● What you have to do: Repeat the lines below, changing each "screenshot" to "screen capture" and leaving everything else as it is. Omit the pictures.

##########

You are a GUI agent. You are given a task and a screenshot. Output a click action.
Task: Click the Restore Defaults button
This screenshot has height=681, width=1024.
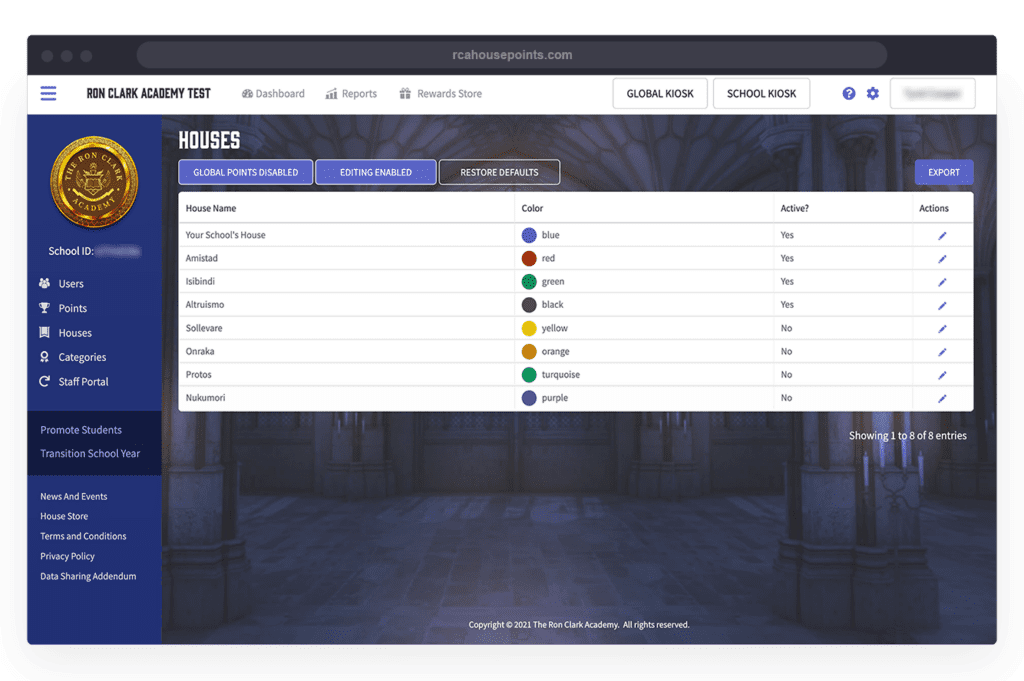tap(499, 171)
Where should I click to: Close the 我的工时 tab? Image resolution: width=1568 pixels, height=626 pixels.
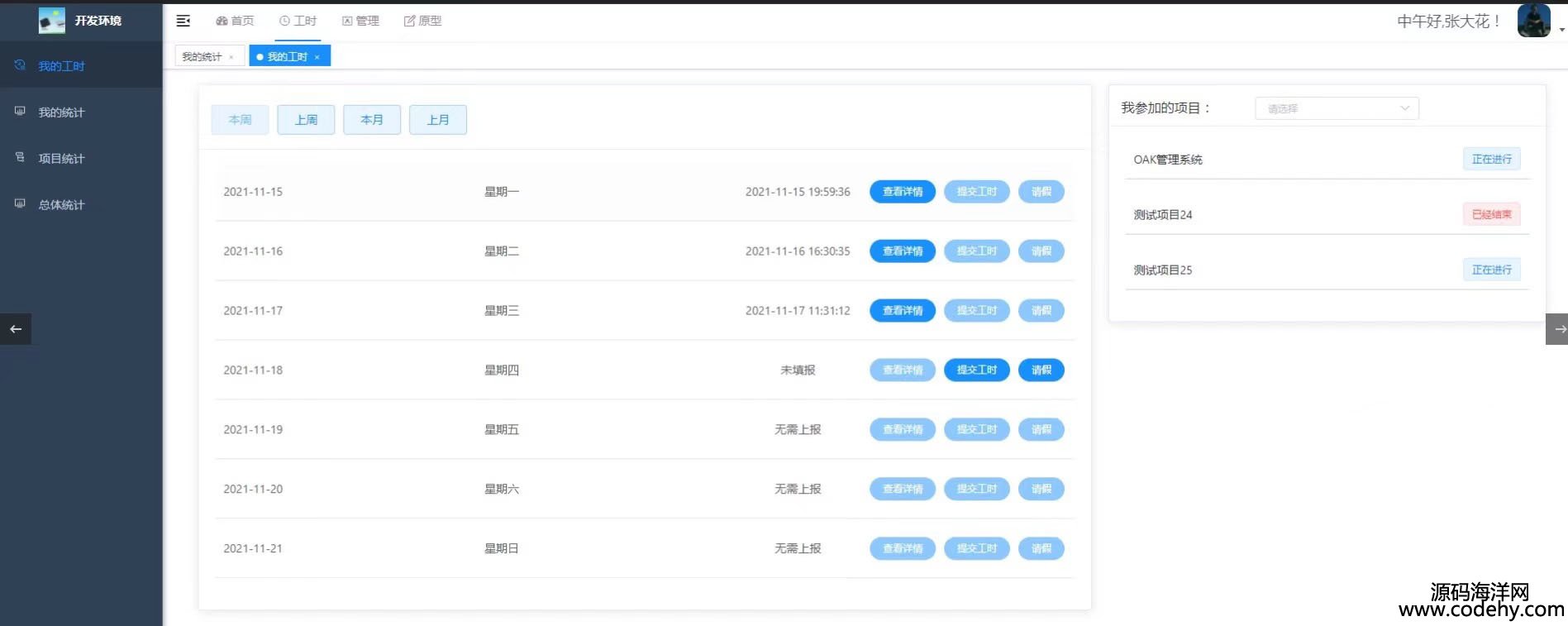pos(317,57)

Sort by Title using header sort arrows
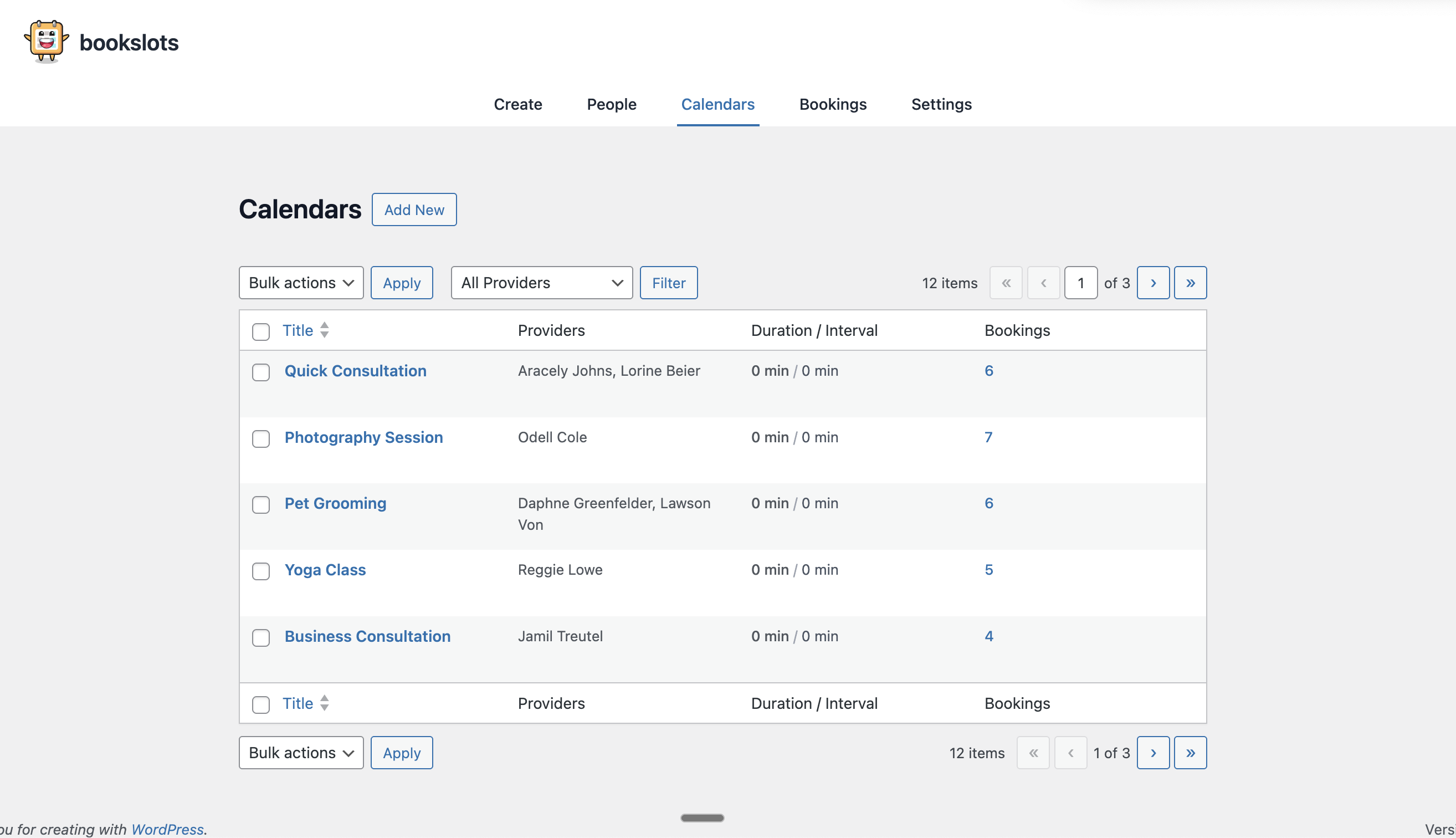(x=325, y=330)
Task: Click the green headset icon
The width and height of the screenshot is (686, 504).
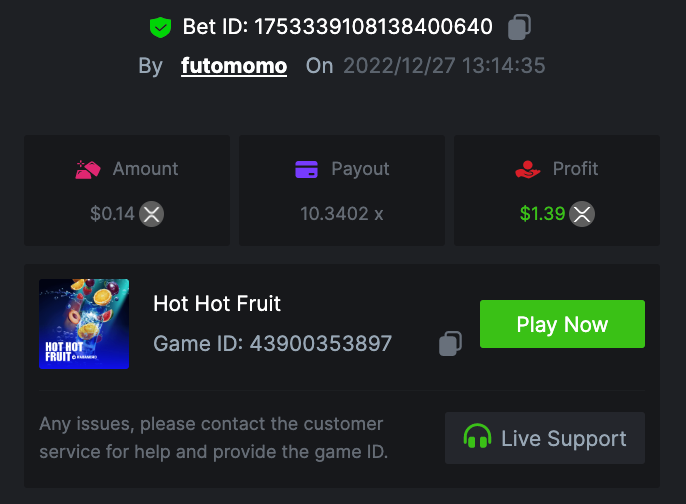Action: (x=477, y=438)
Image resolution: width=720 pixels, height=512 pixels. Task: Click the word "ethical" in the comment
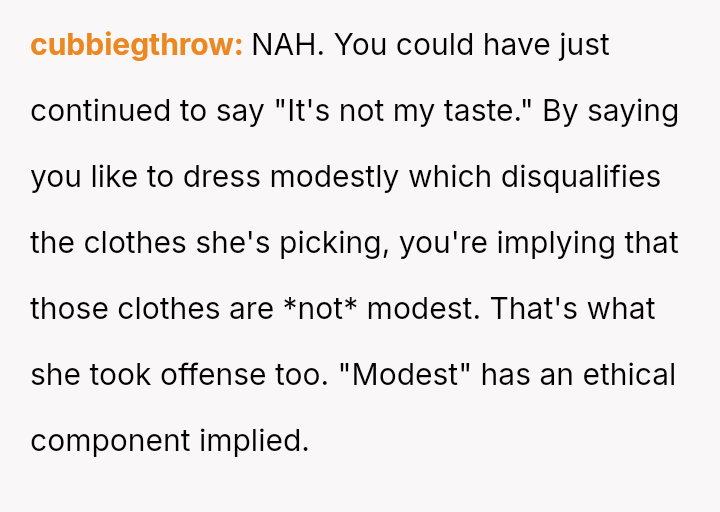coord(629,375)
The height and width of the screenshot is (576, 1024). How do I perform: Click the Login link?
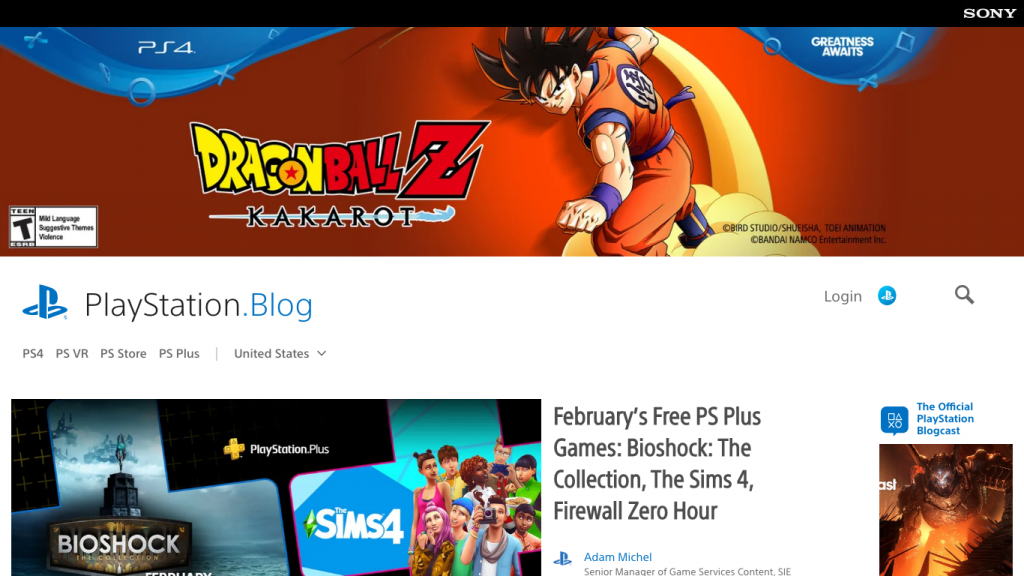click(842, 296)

##########

● Worked solution:
You are a GUI agent. You are given a task and a screen capture. Output a click action.
Task: Click the Restore Defaults button
This screen capture has height=681, width=1024.
tap(499, 171)
Where should I click to: Close the 我的工时 tab? Image resolution: width=1568 pixels, height=626 pixels.
pos(317,57)

Sort by Title using header sort arrows
(x=325, y=330)
Task: Click the green headset icon
The width and height of the screen capture is (686, 504).
Action: (x=477, y=438)
Image resolution: width=720 pixels, height=512 pixels. Task: Click the word "ethical" in the comment
coord(629,375)
The height and width of the screen capture is (576, 1024). How do I perform: Click the Login link?
click(842, 296)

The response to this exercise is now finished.